[Start of section]
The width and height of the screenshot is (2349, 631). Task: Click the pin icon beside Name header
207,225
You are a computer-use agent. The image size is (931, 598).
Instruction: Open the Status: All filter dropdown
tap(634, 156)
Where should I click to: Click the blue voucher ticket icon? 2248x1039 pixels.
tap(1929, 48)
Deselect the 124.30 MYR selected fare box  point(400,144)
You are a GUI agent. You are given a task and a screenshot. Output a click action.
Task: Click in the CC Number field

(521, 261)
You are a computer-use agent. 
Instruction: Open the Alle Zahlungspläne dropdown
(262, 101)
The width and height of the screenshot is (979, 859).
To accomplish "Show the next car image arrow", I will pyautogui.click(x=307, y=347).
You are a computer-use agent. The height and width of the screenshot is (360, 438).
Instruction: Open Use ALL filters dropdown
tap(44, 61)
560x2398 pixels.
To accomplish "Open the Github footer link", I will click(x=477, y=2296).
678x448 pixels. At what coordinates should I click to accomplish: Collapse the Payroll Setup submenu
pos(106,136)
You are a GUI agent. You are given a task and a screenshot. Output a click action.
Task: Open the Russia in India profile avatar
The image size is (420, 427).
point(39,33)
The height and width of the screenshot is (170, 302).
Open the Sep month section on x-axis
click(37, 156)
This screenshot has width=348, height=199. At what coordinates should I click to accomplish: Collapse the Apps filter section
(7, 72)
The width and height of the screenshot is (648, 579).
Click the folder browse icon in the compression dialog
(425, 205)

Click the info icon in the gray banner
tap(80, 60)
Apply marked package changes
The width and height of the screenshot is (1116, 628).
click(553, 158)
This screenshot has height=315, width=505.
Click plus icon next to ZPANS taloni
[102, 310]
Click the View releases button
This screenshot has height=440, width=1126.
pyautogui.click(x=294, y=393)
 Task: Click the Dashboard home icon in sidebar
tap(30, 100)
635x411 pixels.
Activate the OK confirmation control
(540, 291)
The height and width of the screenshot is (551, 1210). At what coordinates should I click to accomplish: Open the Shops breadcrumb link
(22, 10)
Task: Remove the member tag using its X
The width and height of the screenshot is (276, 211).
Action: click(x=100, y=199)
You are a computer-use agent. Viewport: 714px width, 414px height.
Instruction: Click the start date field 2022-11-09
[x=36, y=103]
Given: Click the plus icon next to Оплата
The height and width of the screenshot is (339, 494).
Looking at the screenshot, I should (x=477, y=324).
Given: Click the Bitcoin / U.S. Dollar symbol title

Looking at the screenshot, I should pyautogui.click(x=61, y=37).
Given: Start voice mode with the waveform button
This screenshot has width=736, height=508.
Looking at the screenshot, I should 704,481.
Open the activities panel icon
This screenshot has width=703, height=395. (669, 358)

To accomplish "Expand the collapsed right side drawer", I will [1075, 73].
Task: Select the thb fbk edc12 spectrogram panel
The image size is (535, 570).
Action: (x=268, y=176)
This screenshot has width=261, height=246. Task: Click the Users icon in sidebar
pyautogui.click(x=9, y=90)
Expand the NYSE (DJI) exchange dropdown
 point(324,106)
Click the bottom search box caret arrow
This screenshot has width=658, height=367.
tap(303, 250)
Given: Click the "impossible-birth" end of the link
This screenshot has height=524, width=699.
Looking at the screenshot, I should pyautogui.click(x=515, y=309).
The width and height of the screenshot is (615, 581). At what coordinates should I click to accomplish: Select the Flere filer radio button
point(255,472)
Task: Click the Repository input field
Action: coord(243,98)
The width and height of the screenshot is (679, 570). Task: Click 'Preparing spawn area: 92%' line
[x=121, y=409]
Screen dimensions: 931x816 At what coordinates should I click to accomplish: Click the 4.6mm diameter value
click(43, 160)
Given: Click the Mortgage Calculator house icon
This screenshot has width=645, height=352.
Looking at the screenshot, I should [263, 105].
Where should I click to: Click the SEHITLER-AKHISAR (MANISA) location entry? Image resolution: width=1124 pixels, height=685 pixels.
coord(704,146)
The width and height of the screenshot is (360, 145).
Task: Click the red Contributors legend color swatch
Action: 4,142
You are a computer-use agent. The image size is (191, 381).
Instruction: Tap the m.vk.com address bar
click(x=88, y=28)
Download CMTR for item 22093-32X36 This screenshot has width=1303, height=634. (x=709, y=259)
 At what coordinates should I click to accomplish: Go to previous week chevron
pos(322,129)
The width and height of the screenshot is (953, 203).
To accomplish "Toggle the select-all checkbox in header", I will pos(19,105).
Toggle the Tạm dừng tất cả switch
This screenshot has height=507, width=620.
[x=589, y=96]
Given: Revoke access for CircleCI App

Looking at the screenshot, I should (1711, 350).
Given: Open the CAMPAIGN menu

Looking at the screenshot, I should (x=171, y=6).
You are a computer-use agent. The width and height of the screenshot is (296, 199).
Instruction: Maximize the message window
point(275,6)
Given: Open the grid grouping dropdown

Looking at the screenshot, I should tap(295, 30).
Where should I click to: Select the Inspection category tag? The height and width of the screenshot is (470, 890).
[End of section]
_Exercise prompt_
All records are to be retyped precisely.

_Task solution_
The width and height of the screenshot is (2349, 631). Task: Click the pin icon beside Name header
207,225
You are a computer-use agent. The image size is (931, 598).
Instruction: Open the Status: All filter dropdown
tap(634, 156)
Where should I click to: Click the blue voucher ticket icon? 2248x1039 pixels.
tap(1929, 48)
Deselect the 124.30 MYR selected fare box  point(400,144)
You are a GUI agent. You are given a task and a screenshot. Output a click action.
Task: Click in the CC Number field

(521, 261)
You are a computer-use agent. 
Instruction: Open the Alle Zahlungspläne dropdown
(262, 101)
The width and height of the screenshot is (979, 859).
To accomplish "Show the next car image arrow", I will pyautogui.click(x=307, y=347).
You are a computer-use agent. The height and width of the screenshot is (360, 438).
Instruction: Open Use ALL filters dropdown
tap(44, 61)
560x2398 pixels.
To accomplish "Open the Github footer link", I will click(x=477, y=2296).
678x448 pixels. At what coordinates should I click to accomplish: Collapse the Payroll Setup submenu
pos(106,136)
You are a GUI agent. You are given a task and a screenshot. Output a click action.
Task: Open the Russia in India profile avatar
The image size is (420, 427).
point(39,33)
The height and width of the screenshot is (170, 302).
Open the Sep month section on x-axis
click(37, 156)
This screenshot has width=348, height=199. At what coordinates should I click to accomplish: Collapse the Apps filter section
(7, 72)
The width and height of the screenshot is (648, 579).
Click the folder browse icon in the compression dialog
(425, 205)

Click the info icon in the gray banner
tap(80, 60)
Apply marked package changes
The width and height of the screenshot is (1116, 628).
click(553, 158)
This screenshot has height=315, width=505.
Click plus icon next to ZPANS taloni
[102, 310]
Click the View releases button
This screenshot has height=440, width=1126.
pyautogui.click(x=294, y=393)
 Task: Click the Dashboard home icon in sidebar
tap(30, 100)
635x411 pixels.
Activate the OK confirmation control
(540, 291)
The height and width of the screenshot is (551, 1210). At what coordinates should I click to accomplish: Open the Shops breadcrumb link
(22, 10)
Task: Remove the member tag using its X
The width and height of the screenshot is (276, 211).
Action: click(x=100, y=199)
You are a computer-use agent. Viewport: 714px width, 414px height.
Instruction: Click the start date field 2022-11-09
[x=36, y=103]
Given: Click the plus icon next to Оплата
The height and width of the screenshot is (339, 494).
Looking at the screenshot, I should (x=477, y=324).
Given: Click the Bitcoin / U.S. Dollar symbol title

Looking at the screenshot, I should pyautogui.click(x=61, y=37).
Given: Start voice mode with the waveform button
This screenshot has width=736, height=508.
Looking at the screenshot, I should 704,481.
Open the activities panel icon
This screenshot has width=703, height=395. (669, 358)

To accomplish "Expand the collapsed right side drawer", I will [1075, 73].
Task: Select the thb fbk edc12 spectrogram panel
The image size is (535, 570).
Action: (x=268, y=176)
This screenshot has width=261, height=246. Task: Click the Users icon in sidebar
pyautogui.click(x=9, y=90)
Expand the NYSE (DJI) exchange dropdown
 point(324,106)
Click the bottom search box caret arrow
This screenshot has width=658, height=367.
tap(303, 250)
Given: Click the "impossible-birth" end of the link
This screenshot has height=524, width=699.
Looking at the screenshot, I should pyautogui.click(x=515, y=309).
The width and height of the screenshot is (615, 581). At what coordinates should I click to accomplish: Select the Flere filer radio button
point(255,472)
Task: Click the Repository input field
Action: coord(243,98)
The width and height of the screenshot is (679, 570). Task: Click 'Preparing spawn area: 92%' line
[x=121, y=409]
Screen dimensions: 931x816 At what coordinates should I click to accomplish: Click the 4.6mm diameter value
click(43, 160)
Given: Click the Mortgage Calculator house icon
This screenshot has width=645, height=352.
Looking at the screenshot, I should [263, 105].
Where should I click to: Click the SEHITLER-AKHISAR (MANISA) location entry? Image resolution: width=1124 pixels, height=685 pixels.
coord(704,146)
The width and height of the screenshot is (360, 145).
Task: Click the red Contributors legend color swatch
Action: 4,142
You are a computer-use agent. The image size is (191, 381).
Instruction: Tap the m.vk.com address bar
click(x=88, y=28)
Download CMTR for item 22093-32X36 This screenshot has width=1303, height=634. (x=709, y=259)
 At what coordinates should I click to accomplish: Go to previous week chevron
pos(322,129)
The width and height of the screenshot is (953, 203).
To accomplish "Toggle the select-all checkbox in header", I will pos(19,105).
Toggle the Tạm dừng tất cả switch
This screenshot has height=507, width=620.
[x=589, y=96]
Given: Revoke access for CircleCI App

Looking at the screenshot, I should (1711, 350).
Given: Open the CAMPAIGN menu

Looking at the screenshot, I should (x=171, y=6).
You are a computer-use agent. The width and height of the screenshot is (296, 199).
Instruction: Maximize the message window
point(275,6)
Given: Open the grid grouping dropdown

Looking at the screenshot, I should tap(295, 30).
Where should I click to: Select the Inspection category tag? The height and width of the screenshot is (470, 890).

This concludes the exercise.